Understanding the importance of iron
Iron is a trace mineral and is the element used by the body(red blood cells) to produce haemoglobin, the substance responsible to carry oxygen to the body’s tissue. About 20% of women, 50% of pregnant women, and 3% of men do not have enough iron in their body. Iron deficiency is therefore the most common known form of nutritional deficiency. And in most cases the solution is just to eat more iron rich foods. There are two types of iron: heme iron and non-heme iron. Heme iron is derived from haemoglobin and is hence present in animal foods that originally contained haemoglobin, such as meat, fish and poultry. Your body absorbs the most iron from heme sources. Most non-heme iron is from plant sources. Recommended dietary allowances(RDAs) for men over the age of 19 and women over the age of 51 are 12 mg per day and for women aged 19 to 50, the RDA is 18 mg per day.

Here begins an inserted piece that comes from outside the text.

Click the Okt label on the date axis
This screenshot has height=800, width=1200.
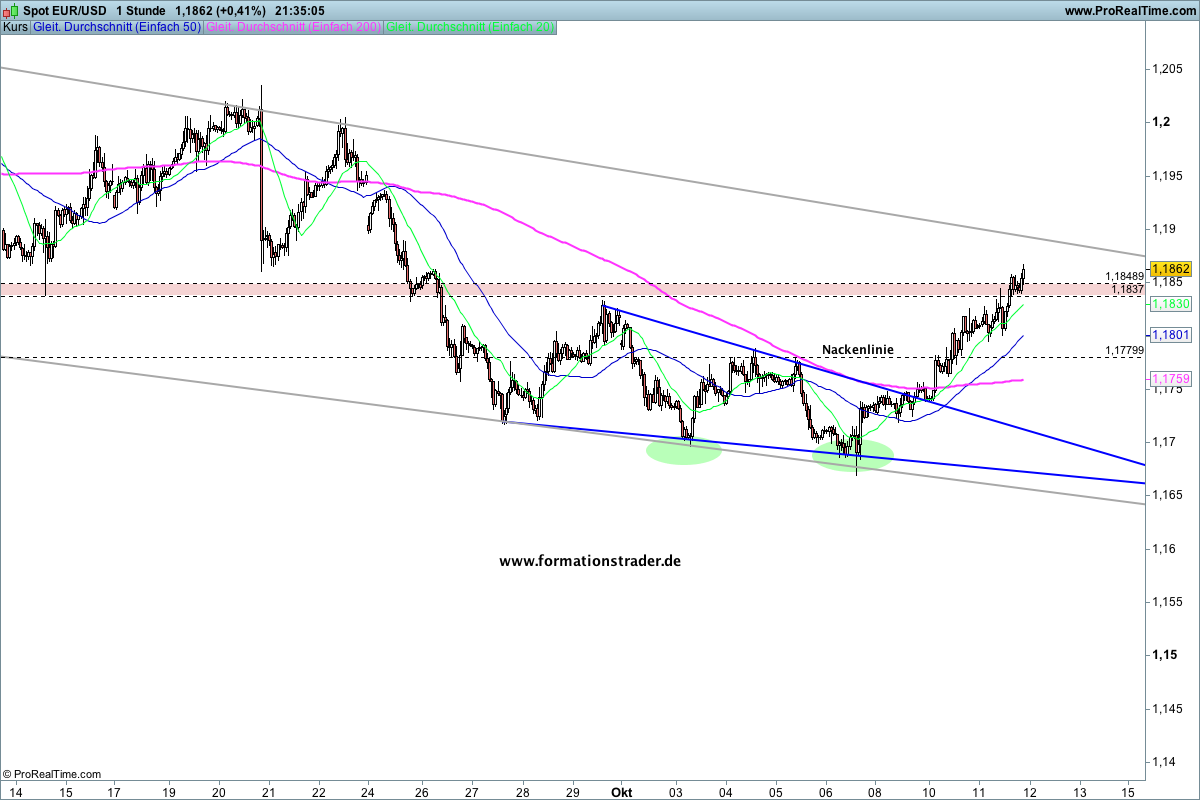point(621,789)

Most common symptoms of an iron deficiency
• Extreme fatigue
• Weakness
• Difficulty concentrating
• Pale skin
• Shortness of breath
• Dizziness.

Iron rich foods and how to boost iron absorption
• Spirulina
• Liver
• Red meat
• Eggs
• Beans and legumes
• Green leafy vegetables
• Raisins
• Fish
• Poultry
• Nuts and seeds
• Wholegrains
• In more severe cases, consider an iron supplement
• Vitamin C and Vitamin B enhance iron absorption
• Also make sure that you have sufficient stomach acid/digestive juices to absorb nutrients.

If you are often experiencing any of the above symptoms, I would highly recommend you see a naturopath to test your iron levels. If you are indeed iron deficient(sometimes the above symptoms may also point to another problem), they can help you get to the cause of the deficiency and supply a treatment plan. An iron test is inexpensive and consists of a simple finger prick and the results are almost instant. If an iron deficiency is not picked up, it may lead to serious health concerns. In most cases, an iron deficiency can be prevented and treated by making simple dietary changes. The best way to prevent iron deficiency is to educate yourself about your iron needs and the best iron sources for your body, and to use this knowledge to make sure your dietary intake is sufficient.